Haverhill Health and Inspectional Services Director Richard MacDonald told WHAV Saturday the city granted demolition permits about two weeks ago. As is standard procedure, a police detail kept onlookers and automobiles a safe distance away and Haverhill firefighters stood by in case of emergency.
Pentucket Bank first planned taking down the 35 Merrimack St. building in 2014 for parking. In 2016, however, MassDevelopment’s Noah Koretz, then working in the city as a Transformative Development Initiative fellow, approached the bank about saving one of the last mid-century modern style structures in downtown Haverhill.
MassDevelopment proposed buying the building, but the bank offered to lease it instead for $100,000 a year plus the cost of building upgrades. Ultimately, the quasi-public state agency and Pentucket Bank were unable to reach agreement. In 2018, the bank itself listed the property for rent with signs in the windows urging interested tenants to call MEG Asset Management of Londonderry, N.H.

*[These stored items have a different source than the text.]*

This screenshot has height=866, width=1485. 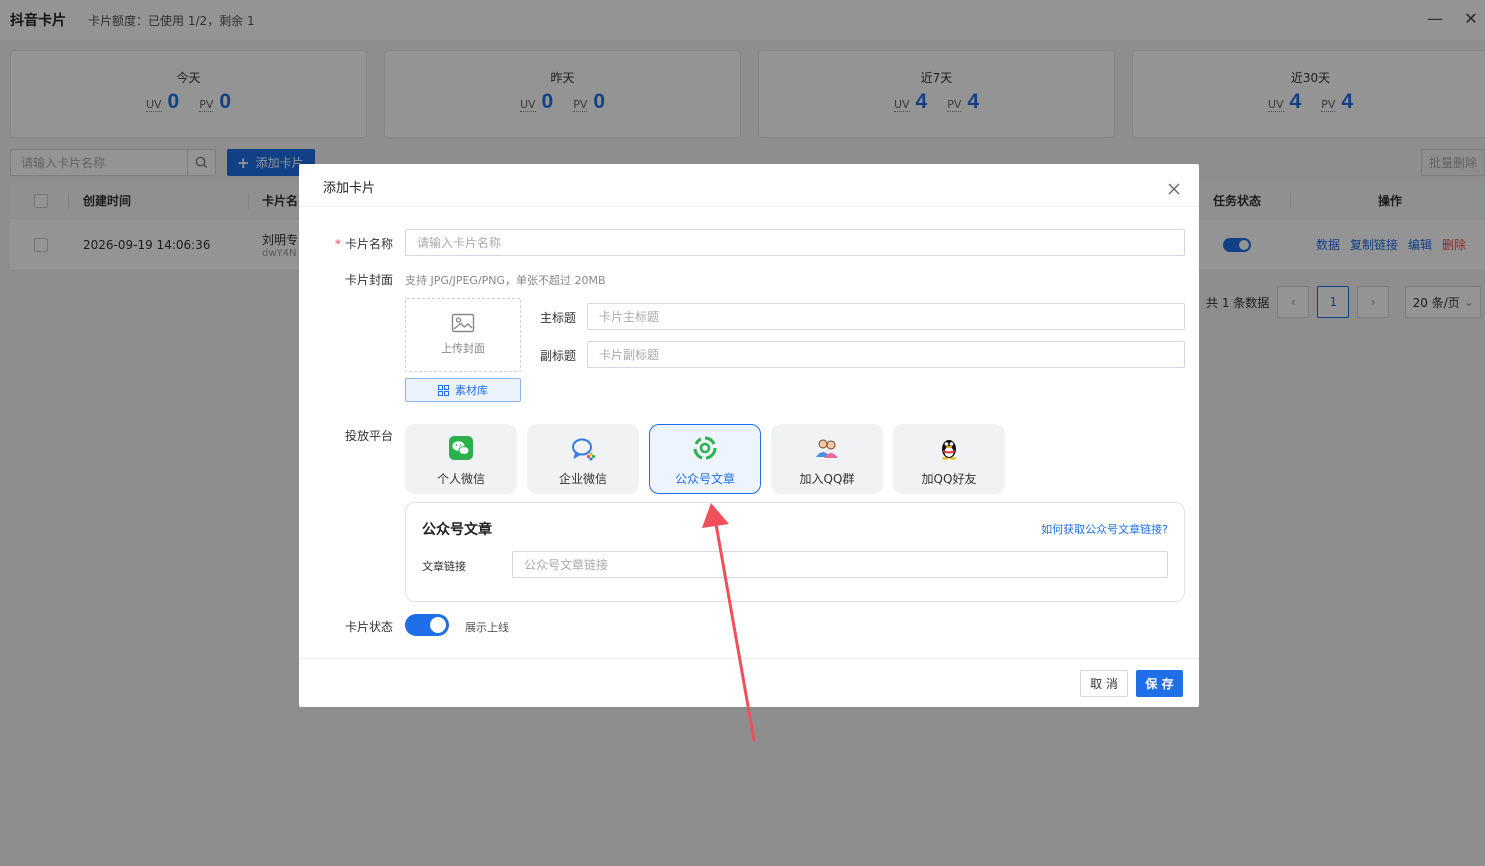 I want to click on save-button: 保 存, so click(x=1160, y=684).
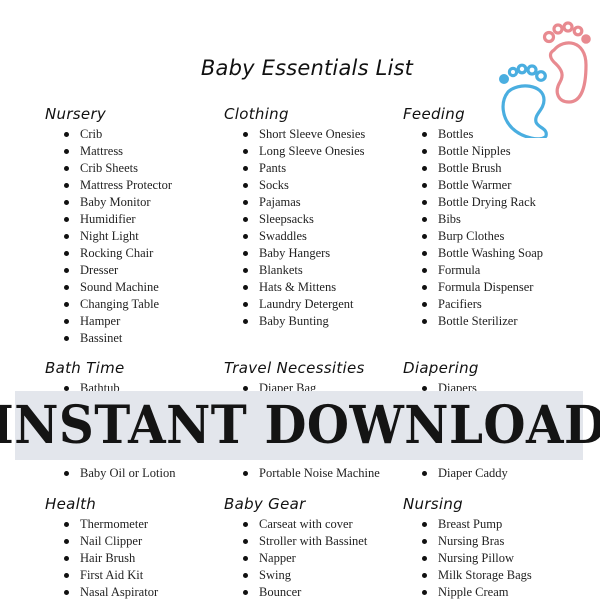 The image size is (600, 601). Describe the element at coordinates (491, 253) in the screenshot. I see `list-item-label: Bottle Washing Soap` at that location.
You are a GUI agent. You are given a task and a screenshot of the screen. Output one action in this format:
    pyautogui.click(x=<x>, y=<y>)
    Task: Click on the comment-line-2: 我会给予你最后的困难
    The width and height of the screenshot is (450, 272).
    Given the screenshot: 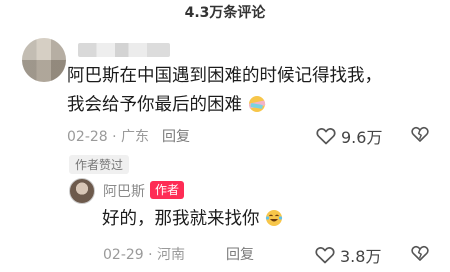 What is the action you would take?
    pyautogui.click(x=154, y=105)
    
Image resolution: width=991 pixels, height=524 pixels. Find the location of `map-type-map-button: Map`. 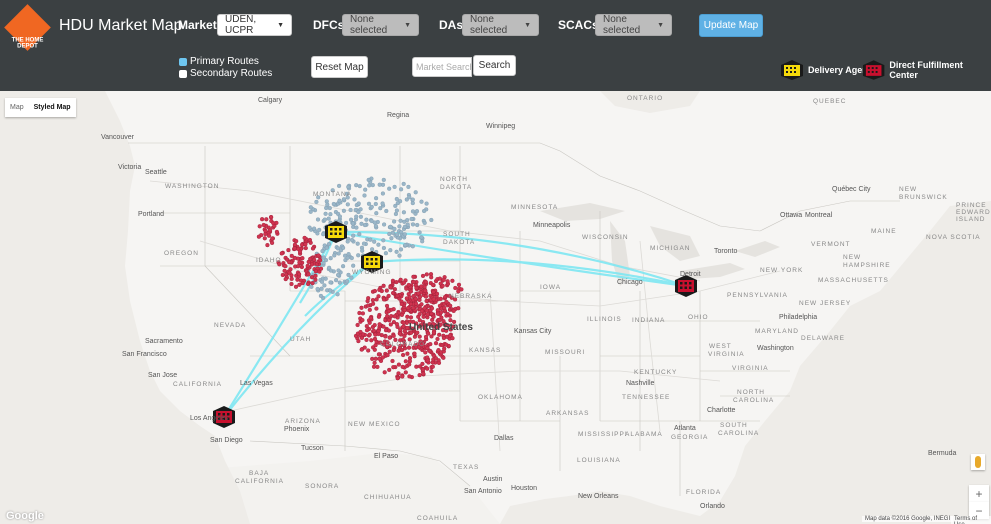

map-type-map-button: Map is located at coordinates (17, 108).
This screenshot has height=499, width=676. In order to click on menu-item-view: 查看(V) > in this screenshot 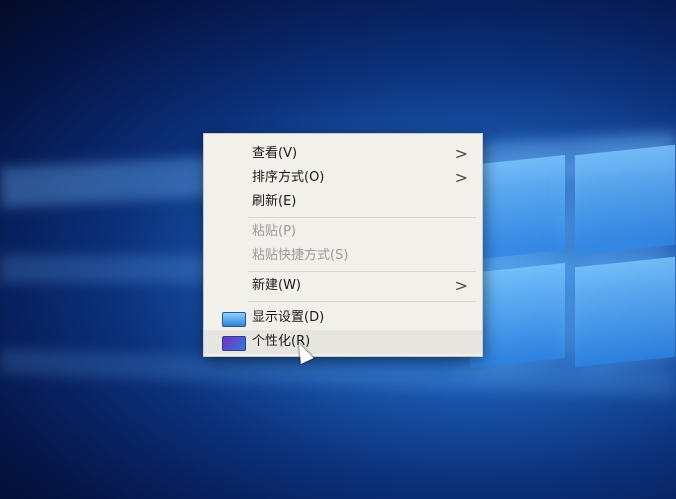, I will do `click(343, 154)`.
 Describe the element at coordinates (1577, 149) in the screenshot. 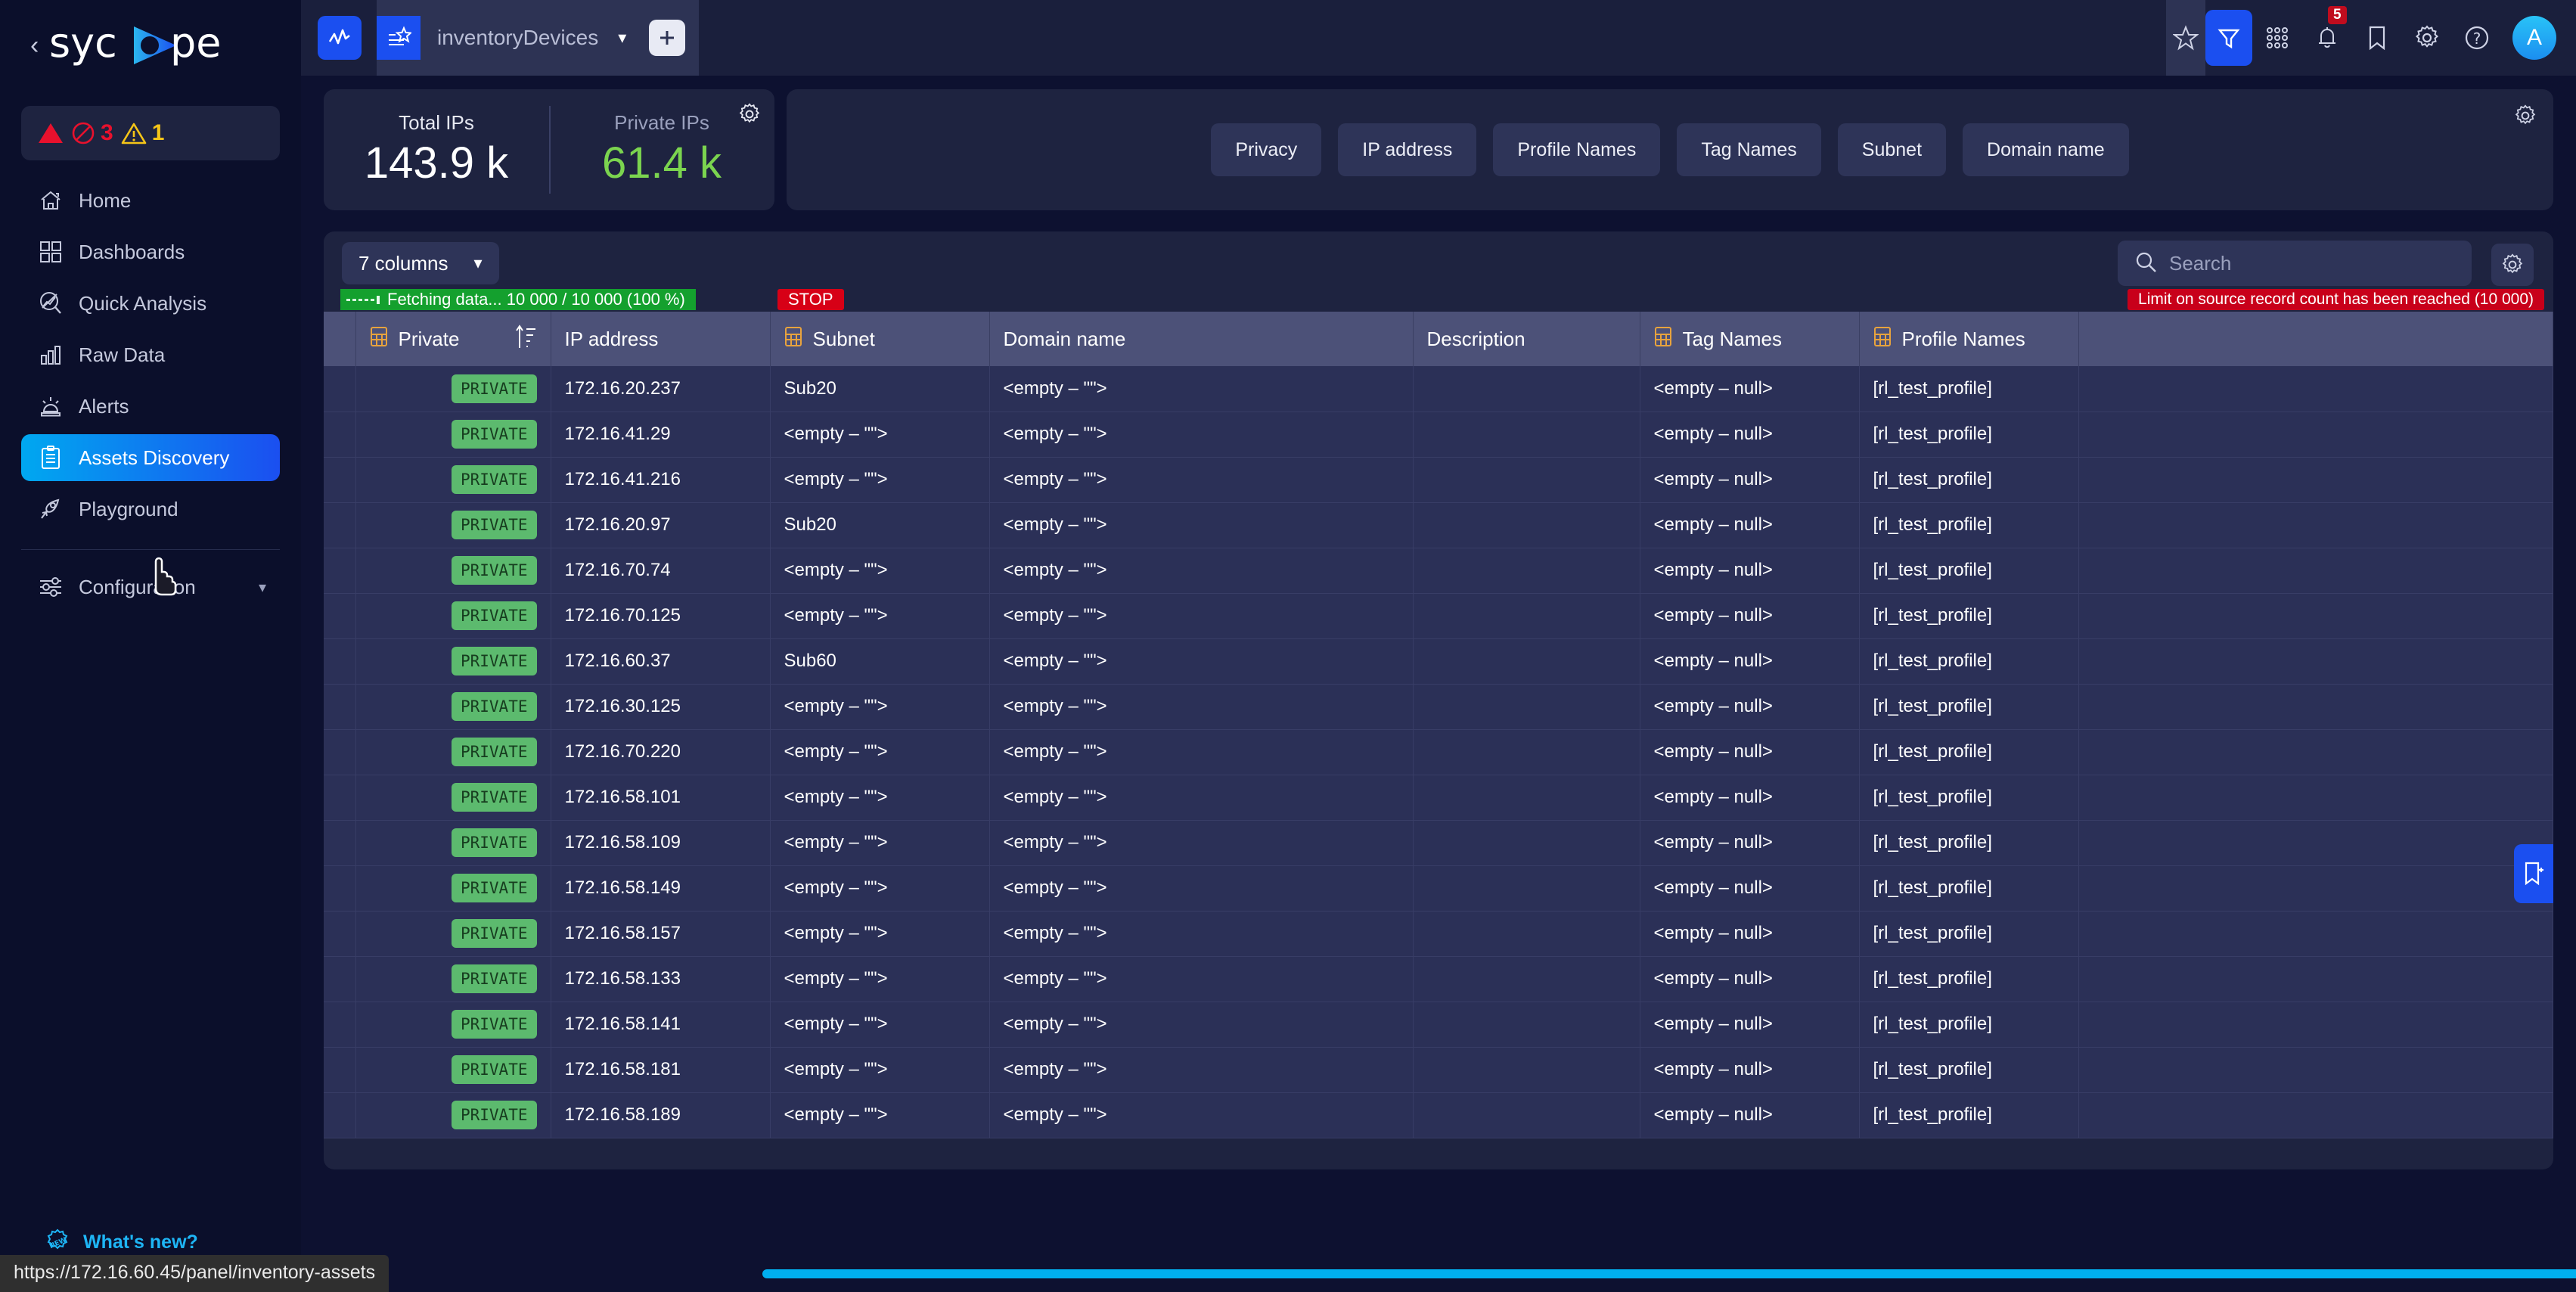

“The board has voted to tear it down a couple times and voted to leave it up a couple of times. Different projects would come along that were interested in it and then, when you do the cost analysis to put in a new boiler, new stairs, up-to-date ADA, it just wasn’t worth it.” said the bank official.
Officials at the demolition site reported the door of the bank’s vault would be saved. The vault played a significant role in the history of Pentucket Bank. Late bank Chairman Kendall C. “Ken” Smith once told WHAV the bank paid $75,000 for the vault in 1958 and intended to place it in a new building next to the post office in Washington Square. The city ultimately took the property by eminent domain for parking. Pentucket Five Cents Savings Bank then decided to spend $400,000 in January, 1960, to purchase 35 Merrimack St.—then home to the Haverhill Foundation and Reinhold Shoe Store. It built a new façade around existing buildings there. (See earlier WHAV story, “Bank Survives Setbacks; Shapes City.”
As early as 2015, City Councilor William J. Macek suggested seeking proposals for redevelopment of the Herbert H. Goecke Memorial Parking Deck, which would include commercial and residential development in front of the deck and a larger parking structure behind. Macek’s idea was supported by studies undertaken by MassDevelopment’s Transformative Development Initiative in downtown Haverhill.
The city ultimately attracted five proposals, which are currently under review. The city is requiring developers to build a new multi-story parking garage, but the city was awarded $750,000 in a state MassWorks grant to pay for its design.
The developers are Dakota Partners of Waltham, Jefferson Apartment Group of Newton and Planning Office for Urban Affairs of Boston, Lupoli Companies of Lawrence, Panifex of Boston with local liaison Francis J. Bevilacqua III and Trinity Financial of Boston.